* **À FAIRE**
**a)** Répondez d'après l'extrait :
(i) Combien d'habitants compte le village ?
(ii) Dans quel restaurant le défenseur de Roman et l'avocat général ont-ils déjeuné ?
(iii) Qui préside le club de la presse de Grenoble ?
**b)** Recopiez le passage de l'extrait compris entre « Dans un village » et « baissé les bras. », bornes incluses, en substituant « automobile » à « voiture ».

* **EXTRAIT À LIRE**
┌──
On ne le saura jamais.
Dans un village de 480 âmes seulement, rares devaient être
les femmes ayant, ce soir là, attendu d'un fils qu'il ramène
une voiture. Il aurait été important de le savoir
et de savoir ensuite, de Roman lui-même, si tel était
le cas. Puisqu'on l'a vu repartir du village de façon désordonnée
au volant de cette voiture, pourquoi avait-il gardé le véhicule
de sa mère alors qu'il aurait dû le laisser au village?
Personne n'a songé à réclamer cette confrontation,
comme si toutes les parties concernées avaient déjà
baissé les bras.
Il est vrai que ce procès a tissé des liens entre
des parties théoriquement adverses. Au point que la famille
de Céline s'est offusquée de ce qu'ait eu lieu, durant
le procès, un déjeuner entre le défenseur de
Roman et l'avocat général, devant le palais de justice,
au restaurant «La Table Ronde» en compagnie des journalistes
qui avaient, quelques jours avant l'audience, organisé la
conférence de presse du comité de soutien à
Roman, au club de la presse de Grenoble présidé par
le frère de Bernard Kouchner, l'ancien ministre de François
Mitterrand.
└──
* **DONNÉES FOURNIES**
┌──
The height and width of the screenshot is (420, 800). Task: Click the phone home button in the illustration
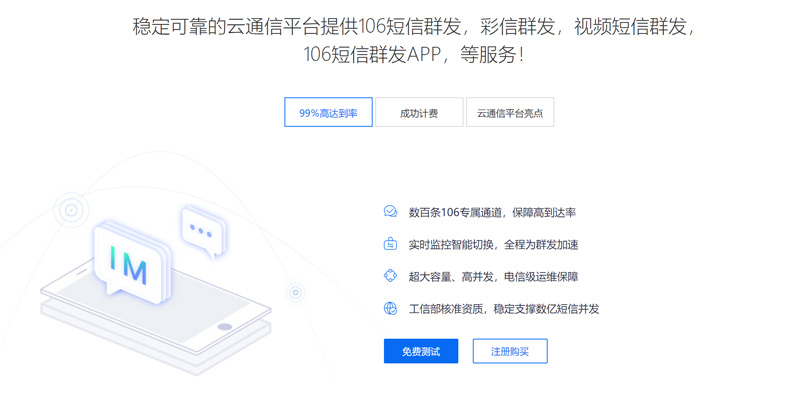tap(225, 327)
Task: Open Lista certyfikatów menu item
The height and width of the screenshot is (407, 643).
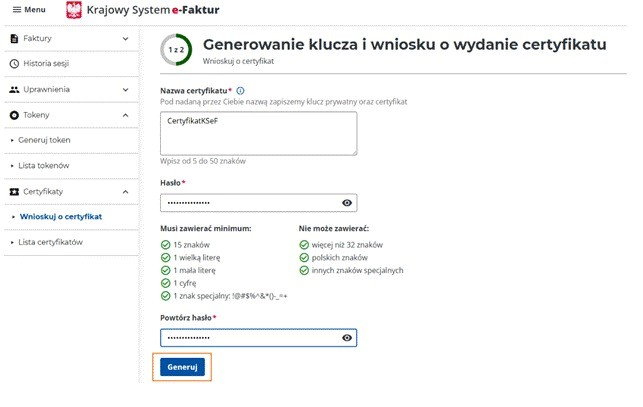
└──
* **CORRIGÉ**
**a)**
(i) 480 âmes.
(ii) Au restaurant «La Table Ronde», devant le palais de justice.
(iii) Le frère de Bernard Kouchner, l'ancien ministre de François Mitterrand.

**b)**
Dans un village de 480 âmes seulement, rares devaient être
les femmes ayant, ce soir là, attendu d'un fils qu'il ramène
une automobile. Il aurait été important de le savoir
et de savoir ensuite, de Roman lui-même, si tel était
le cas. Puisqu'on l'a vu repartir du village de façon désordonnée
au volant de cette automobile, pourquoi avait-il gardé le véhicule
de sa mère alors qu'il aurait dû le laisser au village?
Personne n'a songé à réclamer cette confrontation,
comme si toutes les parties concernées avaient déjà
baissé les bras.